Dr. Al-Hamad explained how the development of the National Dementia Plan 2018-2022 and the inclusion of Healthy Ageing as a key pillar of the National Health Strategy (2018 – 2022) represented key milestones in Qatar’s acknowledgement of the need to promote awareness on both topics. “The National Dementia Plan sets out a roadmap for seven key work areas that are aligned with the WHO Work Areas of the World Observatory of Dementia. We have accomplished a lot across these areas but our commitment remains to do much more for our older population, and for those living with Dementia.”

“However, a key factor throughout this month is to encourage the population in Qatar to be more aware of the importance of a healthier lifestyle and how this can impact on healthy ageing and the quality of life they lead as they grow older. To this end, the Healthy Ageing website [ www.hamad.qa/healthyageing ] was established in 2020 as a local source for information relating to health advice and healthcare services in the country,” added Dr. Al-Hamad.

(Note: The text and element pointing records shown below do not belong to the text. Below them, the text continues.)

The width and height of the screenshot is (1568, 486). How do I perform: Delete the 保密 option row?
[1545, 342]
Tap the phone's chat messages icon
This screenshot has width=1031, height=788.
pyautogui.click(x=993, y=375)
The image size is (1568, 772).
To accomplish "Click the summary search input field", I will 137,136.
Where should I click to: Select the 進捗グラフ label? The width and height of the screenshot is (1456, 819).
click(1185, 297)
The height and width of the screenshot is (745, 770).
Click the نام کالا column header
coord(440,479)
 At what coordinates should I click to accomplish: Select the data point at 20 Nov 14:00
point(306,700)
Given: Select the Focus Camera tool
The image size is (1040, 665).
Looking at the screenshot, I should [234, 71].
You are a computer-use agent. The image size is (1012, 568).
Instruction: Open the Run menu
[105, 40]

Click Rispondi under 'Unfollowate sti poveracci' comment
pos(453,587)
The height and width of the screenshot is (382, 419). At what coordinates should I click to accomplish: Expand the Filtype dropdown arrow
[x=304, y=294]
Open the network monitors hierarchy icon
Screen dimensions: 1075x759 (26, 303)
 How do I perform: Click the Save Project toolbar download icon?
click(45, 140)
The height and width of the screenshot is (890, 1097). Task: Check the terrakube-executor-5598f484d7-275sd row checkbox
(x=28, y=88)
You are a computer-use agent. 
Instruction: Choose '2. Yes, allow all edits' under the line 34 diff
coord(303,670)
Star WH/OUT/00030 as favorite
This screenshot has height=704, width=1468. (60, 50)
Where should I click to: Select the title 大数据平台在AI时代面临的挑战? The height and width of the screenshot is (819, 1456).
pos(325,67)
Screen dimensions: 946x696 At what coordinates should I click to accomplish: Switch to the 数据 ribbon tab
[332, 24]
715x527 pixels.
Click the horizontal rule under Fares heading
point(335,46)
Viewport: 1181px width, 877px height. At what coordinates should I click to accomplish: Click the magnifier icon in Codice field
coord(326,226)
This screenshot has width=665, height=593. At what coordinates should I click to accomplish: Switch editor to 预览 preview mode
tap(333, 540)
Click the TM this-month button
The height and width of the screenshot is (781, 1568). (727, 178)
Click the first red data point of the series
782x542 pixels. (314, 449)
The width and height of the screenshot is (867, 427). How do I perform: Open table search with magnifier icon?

Dementia can affect anyone and while genetics may play a role in the likelihood of getting one form of Dementia over another, increasing evidence has shown that modifiable risk factors can reduce the risk of developing dementia in later life, especially if addressed in mid-life. Some of the main modifiable risk factors are impacted by lifestyle, such as physical inactivity, low cognitive activity, mid-life obesity, high blood pressure, and high cholesterol. Eliminating most of these risk factors can potentially reduce dementia cases by 40%.                          

While the risk of Dementia does increase with age, age is not a direct cause of Alzheimer's disease. Every person dealing with Dementia will have their own unique experiences, but the most common experiences include:

  1. General loss of memory and cognitive thinking
  2. Changes (sometimes sudden) in mood and/or behavior
  3. Disorientation and general confusion
  4. Loss of ability to speak or hold conversations
  5. Difficulty walking or swallowing
  6. Inability to recognize people, places, and/or time
  7. Inability to participate in activities, including personal care and the requirements of daily life

There is no cure for dementia presently and symptoms are likely to worsen over time, however, early diagnosis and professional intervention can help the person living with Dementia and their family or carers cope much better with the progression of the condition.